FangirlCath et Wren sont des jumelles inséparables. Fans de Simon Snow, elles passent leur temps sur les forums consacrés à l’auteur. Mais la passion de Cath a tellement pris le pas sur sa vie que Wren lui annonce l’impensable : cette année, à la fac, elles feront chambre à part. L’une est prête à renoncer à ses rêves pour profiter dignement des joies de la vie estudiantine. L’autre est soudain projetée dans un univers hostile dans lequel tout le monde ses profs, sa famille et sa colocataire méprise la fanfiction. C’est alors qu’elle tombe sous le charme d un obsédé de la littérature…
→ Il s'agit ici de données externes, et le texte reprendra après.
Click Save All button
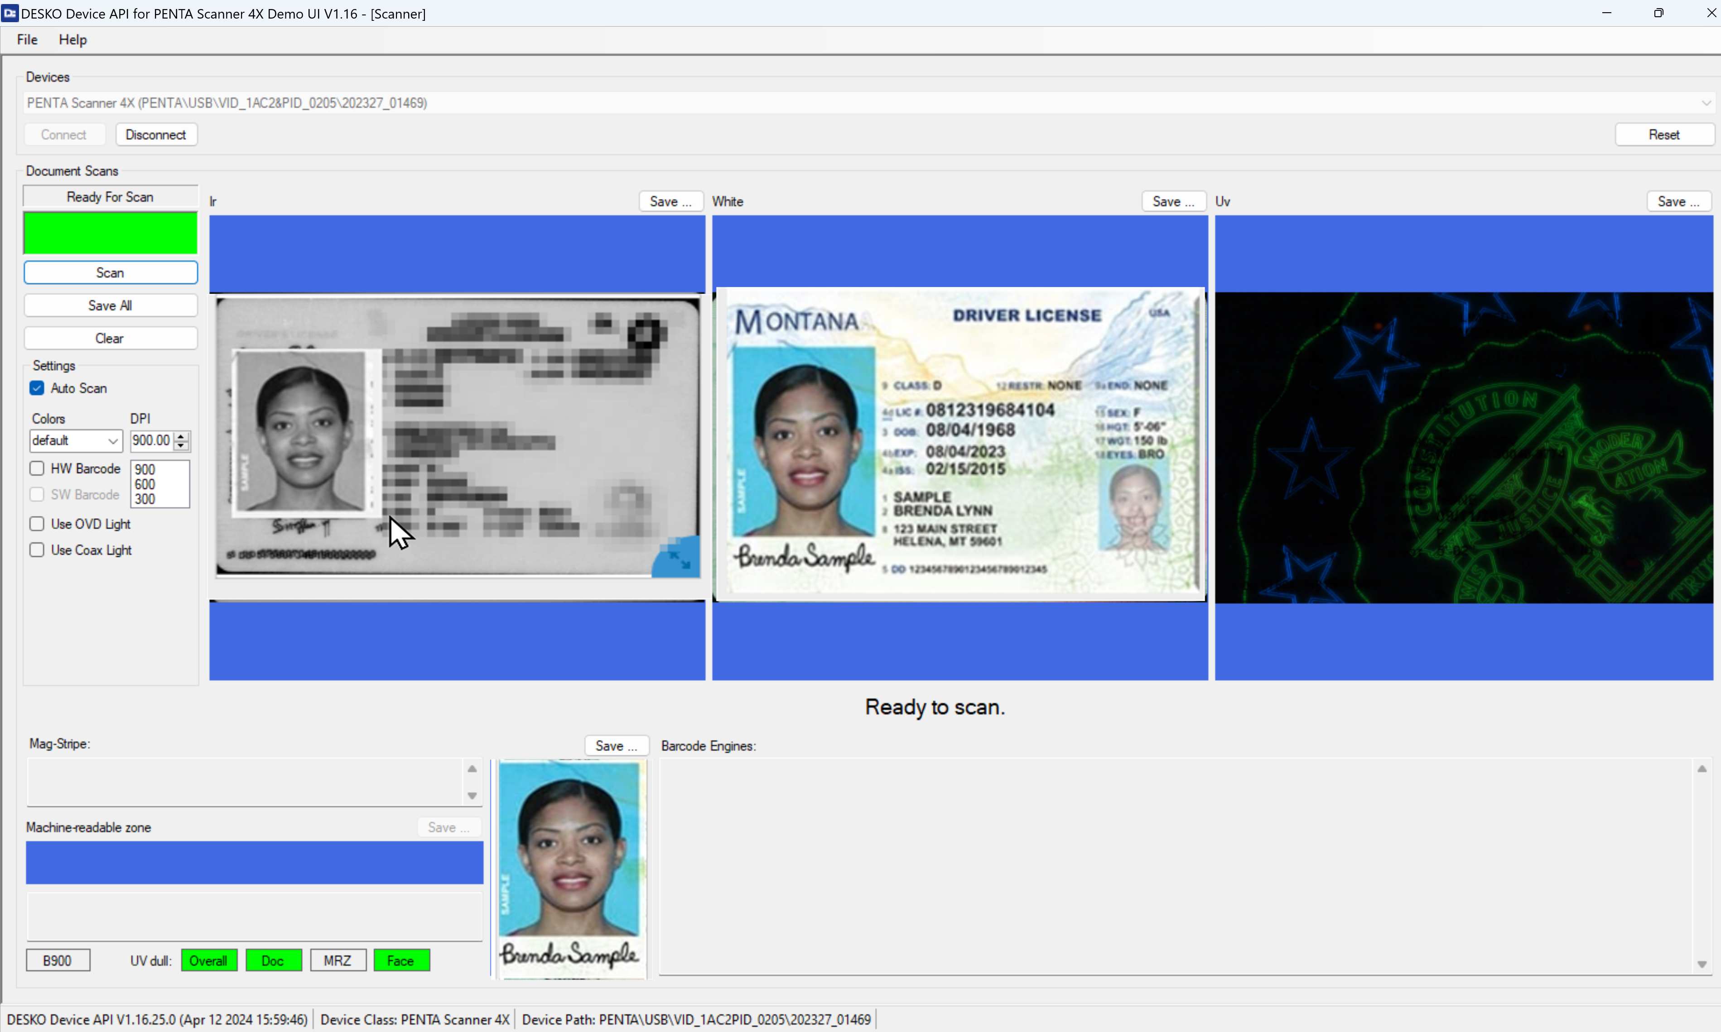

Il est des livres qui traînent dans votre PAL pendant des mois sans que vous ayez le courage de vous y mettre quand, soudain, Isa vous apprend qu’elle est en train de le lire et vous proposez une lecture commune pour vous donner du coeur à l’ouvrage. J’avais récupéré ce roman parce qu’on m’en avait dit le plus grand bien et, pourtant, il partait avec handicap chez moi : je n’aime pas le YA à de très rares exceptions près, je ne lis plus de fanfiction depuis 10 ans (et j’en ai lu dans des circonstances très particulières) et si j’apprécie l’univers de Harry Potter, dont est clairement inspiré Simon Snow, je n’en suis pas une inconditionnelle.
Les cinquante premières pages ont été difficiles : j’avais envie de prendre l’héroïne pour la secouer comme un prunier et la faire réagir. Mais fort heureusement, des personnages du roman s’en sont chargés à ma place et… tout s’est enchaîné. Passé ce début un peu difficile, j’ai beaucoup accroché à l’histoire, mais aussi à la façon dont l’héroïne fait revivre ses personnages préférés. L’auteur dépasse très vite la description de la “fangirl” justement pour élaborer une réflexion sur ce qui peut pousser quelqu’un à s’absorber dans un monde imaginaire qui n’est pas le sien, et nous livre un très joli récit initiatique sur le passage de l’enfance à l’âge adulte.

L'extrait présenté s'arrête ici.